▶ _WHAT YOU WILL DO_
Copy the data from the line with "At what coordinates" through the end of the data, both ends included, and swap "radio button" for "option button" while keeping everything else unchanged. Give only those lines and leave out the pictures.

*-*-*

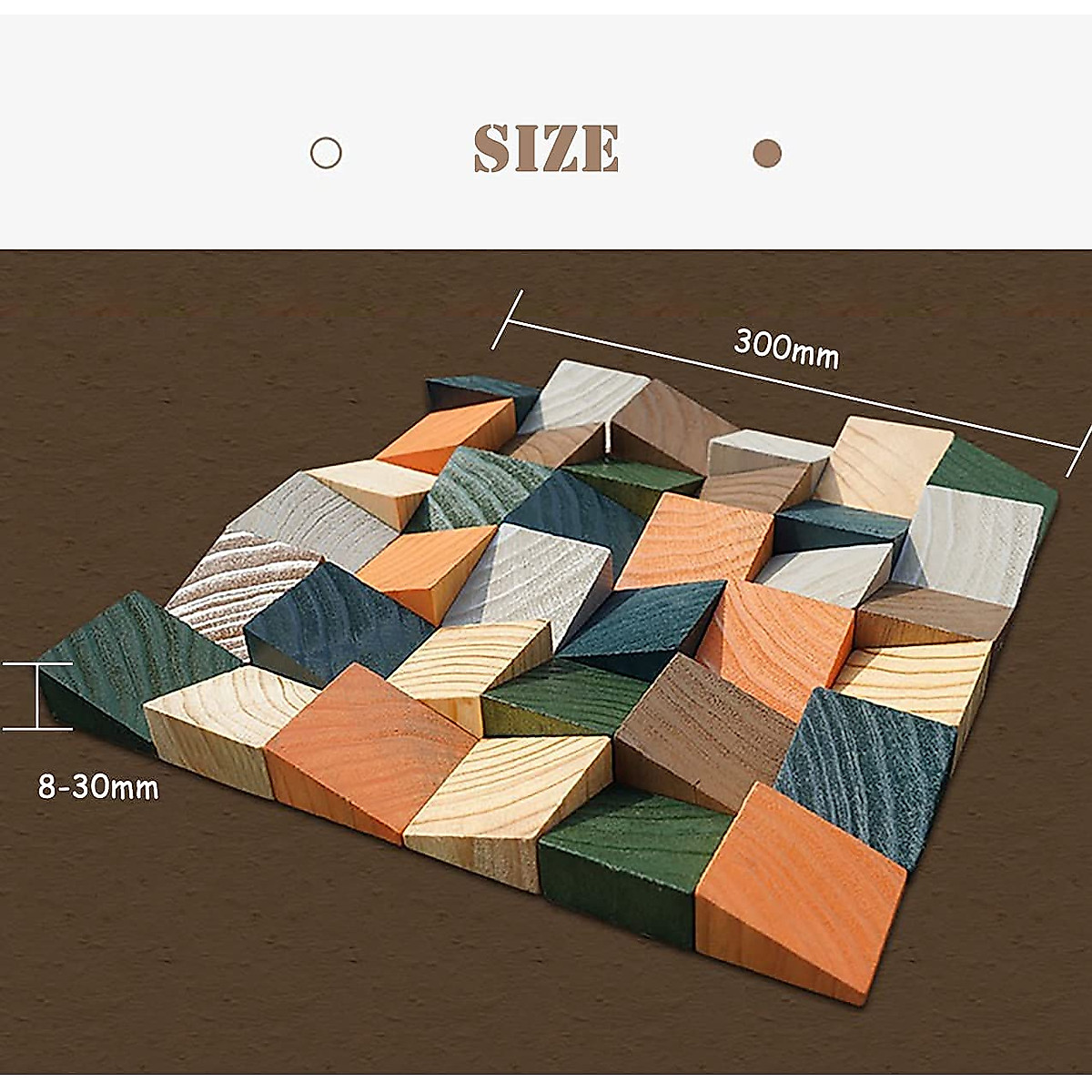
Task: Click the 8-30mm thickness label
Action: [x=98, y=785]
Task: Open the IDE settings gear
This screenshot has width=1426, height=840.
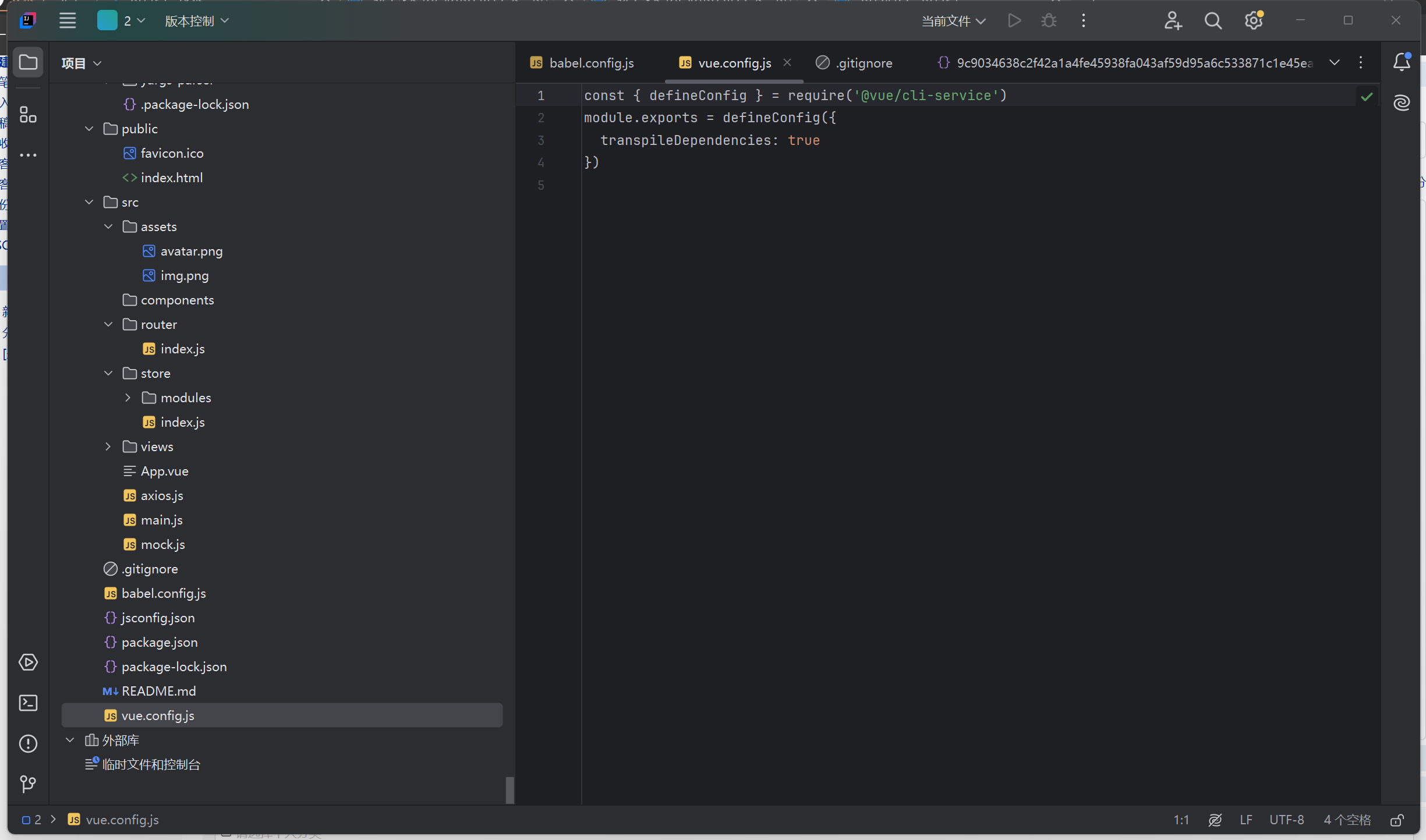Action: pos(1254,21)
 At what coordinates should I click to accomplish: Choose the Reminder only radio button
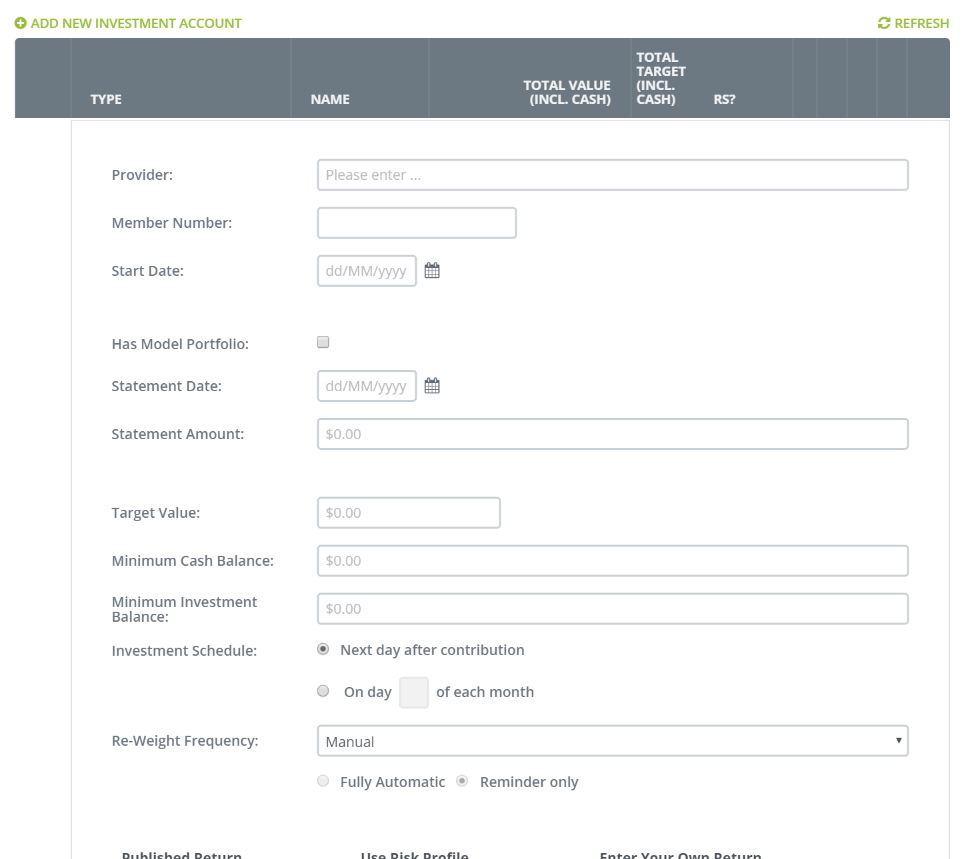tap(462, 781)
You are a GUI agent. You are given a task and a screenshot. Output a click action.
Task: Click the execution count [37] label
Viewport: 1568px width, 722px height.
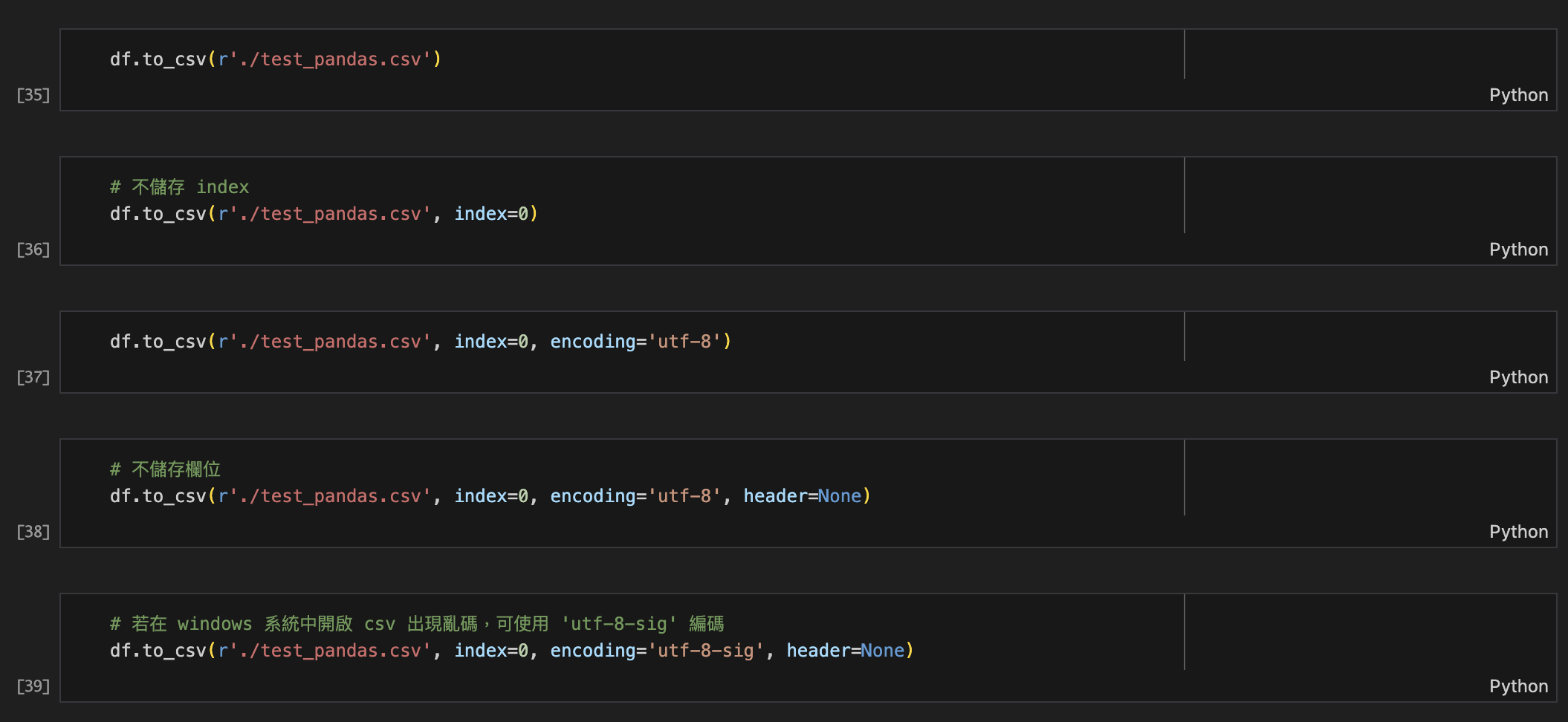[32, 377]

*-*-*

▶ _REPLY TO THE TASK_
 At what coordinates should I click to accomplish: Choose the Reminder only option button
tap(462, 781)
You are a GUI agent. You are given a task and a screenshot. Output a click action.
Task: Click the execution count [37] label
Viewport: 1568px width, 722px height.
[32, 377]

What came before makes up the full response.